▸ Action item
Recast the stretch of records from the line containing "Identify the location of stat-profile-views: Who" through the line containing "center [24, 935]." as a JSON list of strings, one string per line, with blank lines omitted.

══════════════════════════════

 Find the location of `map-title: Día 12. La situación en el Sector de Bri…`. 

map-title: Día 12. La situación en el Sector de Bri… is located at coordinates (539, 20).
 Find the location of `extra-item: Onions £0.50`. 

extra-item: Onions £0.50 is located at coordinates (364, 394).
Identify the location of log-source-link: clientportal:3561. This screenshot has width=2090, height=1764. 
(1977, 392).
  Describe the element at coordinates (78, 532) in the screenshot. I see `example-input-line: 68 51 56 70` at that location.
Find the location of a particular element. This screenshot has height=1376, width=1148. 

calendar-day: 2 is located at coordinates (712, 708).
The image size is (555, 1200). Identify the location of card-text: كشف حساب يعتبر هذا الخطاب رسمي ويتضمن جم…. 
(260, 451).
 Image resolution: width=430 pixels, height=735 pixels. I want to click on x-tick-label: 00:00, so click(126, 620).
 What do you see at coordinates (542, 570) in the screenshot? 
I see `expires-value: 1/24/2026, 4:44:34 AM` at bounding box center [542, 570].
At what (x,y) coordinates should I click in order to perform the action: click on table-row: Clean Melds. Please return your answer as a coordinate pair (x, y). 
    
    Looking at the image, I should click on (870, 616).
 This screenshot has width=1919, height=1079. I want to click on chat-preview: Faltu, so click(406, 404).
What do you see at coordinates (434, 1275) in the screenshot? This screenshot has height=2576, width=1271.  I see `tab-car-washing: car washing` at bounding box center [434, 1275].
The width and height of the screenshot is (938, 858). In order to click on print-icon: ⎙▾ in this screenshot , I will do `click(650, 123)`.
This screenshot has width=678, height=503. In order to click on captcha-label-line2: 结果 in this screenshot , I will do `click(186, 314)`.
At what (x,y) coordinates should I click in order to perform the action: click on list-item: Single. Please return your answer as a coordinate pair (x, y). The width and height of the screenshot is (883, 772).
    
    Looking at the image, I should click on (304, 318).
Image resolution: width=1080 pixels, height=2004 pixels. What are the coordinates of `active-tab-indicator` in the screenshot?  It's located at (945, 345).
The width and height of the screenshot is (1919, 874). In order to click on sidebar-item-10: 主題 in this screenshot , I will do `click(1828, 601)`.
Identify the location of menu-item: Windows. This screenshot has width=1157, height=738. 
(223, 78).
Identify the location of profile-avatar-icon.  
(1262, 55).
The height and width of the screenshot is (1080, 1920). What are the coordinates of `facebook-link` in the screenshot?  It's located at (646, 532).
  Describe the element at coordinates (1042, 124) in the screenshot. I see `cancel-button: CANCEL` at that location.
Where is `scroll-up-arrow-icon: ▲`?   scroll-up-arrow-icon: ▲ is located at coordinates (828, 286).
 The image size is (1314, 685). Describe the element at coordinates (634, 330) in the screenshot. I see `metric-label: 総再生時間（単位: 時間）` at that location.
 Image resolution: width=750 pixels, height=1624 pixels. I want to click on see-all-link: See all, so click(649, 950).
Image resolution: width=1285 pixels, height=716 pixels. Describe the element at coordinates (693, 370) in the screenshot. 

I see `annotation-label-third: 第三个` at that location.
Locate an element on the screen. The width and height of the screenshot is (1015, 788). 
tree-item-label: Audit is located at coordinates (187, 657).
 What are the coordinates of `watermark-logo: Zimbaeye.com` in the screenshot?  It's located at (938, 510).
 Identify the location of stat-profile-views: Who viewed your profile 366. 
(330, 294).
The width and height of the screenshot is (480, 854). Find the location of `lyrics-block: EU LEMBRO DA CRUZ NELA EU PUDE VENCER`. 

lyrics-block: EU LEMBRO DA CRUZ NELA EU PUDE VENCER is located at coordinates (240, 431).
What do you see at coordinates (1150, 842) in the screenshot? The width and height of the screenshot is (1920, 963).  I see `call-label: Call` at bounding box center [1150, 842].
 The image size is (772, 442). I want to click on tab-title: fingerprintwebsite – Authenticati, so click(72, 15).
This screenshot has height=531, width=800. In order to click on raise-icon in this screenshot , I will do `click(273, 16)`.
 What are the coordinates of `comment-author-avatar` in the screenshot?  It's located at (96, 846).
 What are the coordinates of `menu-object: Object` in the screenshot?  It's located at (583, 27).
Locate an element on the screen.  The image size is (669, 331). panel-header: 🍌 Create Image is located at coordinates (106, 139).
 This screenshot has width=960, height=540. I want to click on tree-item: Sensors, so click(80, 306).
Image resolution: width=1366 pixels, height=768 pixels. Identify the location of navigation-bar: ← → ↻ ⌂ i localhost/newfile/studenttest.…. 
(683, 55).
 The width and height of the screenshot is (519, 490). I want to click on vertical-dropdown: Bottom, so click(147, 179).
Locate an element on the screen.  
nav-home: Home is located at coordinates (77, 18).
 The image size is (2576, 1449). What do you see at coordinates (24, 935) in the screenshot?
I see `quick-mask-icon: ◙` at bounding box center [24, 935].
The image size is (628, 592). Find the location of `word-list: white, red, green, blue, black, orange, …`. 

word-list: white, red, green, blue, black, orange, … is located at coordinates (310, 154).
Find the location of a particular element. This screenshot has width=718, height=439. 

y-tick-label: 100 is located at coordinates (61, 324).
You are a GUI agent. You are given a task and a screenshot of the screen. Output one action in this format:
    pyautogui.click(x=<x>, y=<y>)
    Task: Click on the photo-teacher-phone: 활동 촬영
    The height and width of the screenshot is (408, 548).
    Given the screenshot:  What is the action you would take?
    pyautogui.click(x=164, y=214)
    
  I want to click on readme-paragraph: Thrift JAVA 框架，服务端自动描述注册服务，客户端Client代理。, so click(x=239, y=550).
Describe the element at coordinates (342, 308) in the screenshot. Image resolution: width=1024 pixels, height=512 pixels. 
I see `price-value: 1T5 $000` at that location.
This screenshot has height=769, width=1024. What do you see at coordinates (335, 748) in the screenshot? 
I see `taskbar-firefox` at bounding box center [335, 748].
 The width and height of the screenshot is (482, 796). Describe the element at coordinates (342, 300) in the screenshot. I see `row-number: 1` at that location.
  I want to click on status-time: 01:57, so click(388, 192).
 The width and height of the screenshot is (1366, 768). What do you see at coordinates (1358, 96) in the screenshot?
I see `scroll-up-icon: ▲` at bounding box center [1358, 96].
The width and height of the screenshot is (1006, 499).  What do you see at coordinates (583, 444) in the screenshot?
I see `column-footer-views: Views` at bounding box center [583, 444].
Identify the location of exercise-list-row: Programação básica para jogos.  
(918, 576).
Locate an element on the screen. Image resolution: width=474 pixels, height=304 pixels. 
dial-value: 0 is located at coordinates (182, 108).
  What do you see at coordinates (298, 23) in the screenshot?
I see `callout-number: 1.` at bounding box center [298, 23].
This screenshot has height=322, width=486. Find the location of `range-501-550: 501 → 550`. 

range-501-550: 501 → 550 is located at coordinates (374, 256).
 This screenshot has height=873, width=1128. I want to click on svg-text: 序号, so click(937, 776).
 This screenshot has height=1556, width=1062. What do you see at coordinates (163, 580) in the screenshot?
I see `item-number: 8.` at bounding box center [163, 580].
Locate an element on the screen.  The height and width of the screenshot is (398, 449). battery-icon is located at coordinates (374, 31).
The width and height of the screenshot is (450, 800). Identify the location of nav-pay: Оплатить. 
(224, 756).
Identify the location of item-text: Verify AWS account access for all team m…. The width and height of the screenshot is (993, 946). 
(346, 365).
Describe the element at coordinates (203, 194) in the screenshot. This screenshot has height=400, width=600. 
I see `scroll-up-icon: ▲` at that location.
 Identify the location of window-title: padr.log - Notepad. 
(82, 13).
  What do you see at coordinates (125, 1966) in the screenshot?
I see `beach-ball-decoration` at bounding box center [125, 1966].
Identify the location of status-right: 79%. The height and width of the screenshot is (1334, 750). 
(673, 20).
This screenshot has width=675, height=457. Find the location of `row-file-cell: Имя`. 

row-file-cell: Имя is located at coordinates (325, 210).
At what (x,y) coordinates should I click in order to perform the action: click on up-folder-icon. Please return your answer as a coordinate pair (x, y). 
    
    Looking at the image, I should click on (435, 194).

══════════════════════════════

▸ Problem solution
[
  " Identify the location of stat-profile-views: Who viewed your profile 366. ",
  "(330, 294).",
  "The width and height of the screenshot is (480, 854). Find the location of `lyrics-block: EU LEMBRO DA CRUZ NELA EU PUDE VENCER`. ",
  "lyrics-block: EU LEMBRO DA CRUZ NELA EU PUDE VENCER is located at coordinates (240, 431).",
  "What do you see at coordinates (1150, 842) in the screenshot? The width and height of the screenshot is (1920, 963).  I see `call-label: Call` at bounding box center [1150, 842].",
  " The image size is (772, 442). I want to click on tab-title: fingerprintwebsite – Authenticati, so click(72, 15).",
  "This screenshot has height=531, width=800. In order to click on raise-icon in this screenshot , I will do `click(273, 16)`.",
  " What are the coordinates of `comment-author-avatar` in the screenshot?  It's located at (96, 846).",
  " What are the coordinates of `menu-object: Object` in the screenshot?  It's located at (583, 27).",
  "Locate an element on the screen.  The image size is (669, 331). panel-header: 🍌 Create Image is located at coordinates (106, 139).",
  " This screenshot has width=960, height=540. I want to click on tree-item: Sensors, so click(80, 306).",
  "Image resolution: width=1366 pixels, height=768 pixels. Identify the location of navigation-bar: ← → ↻ ⌂ i localhost/newfile/studenttest.…. ",
  "(683, 55).",
  " The width and height of the screenshot is (519, 490). I want to click on vertical-dropdown: Bottom, so click(147, 179).",
  "Locate an element on the screen.  ",
  "nav-home: Home is located at coordinates (77, 18).",
  " The image size is (2576, 1449). What do you see at coordinates (24, 935) in the screenshot?",
  "I see `quick-mask-icon: ◙` at bounding box center [24, 935]."
]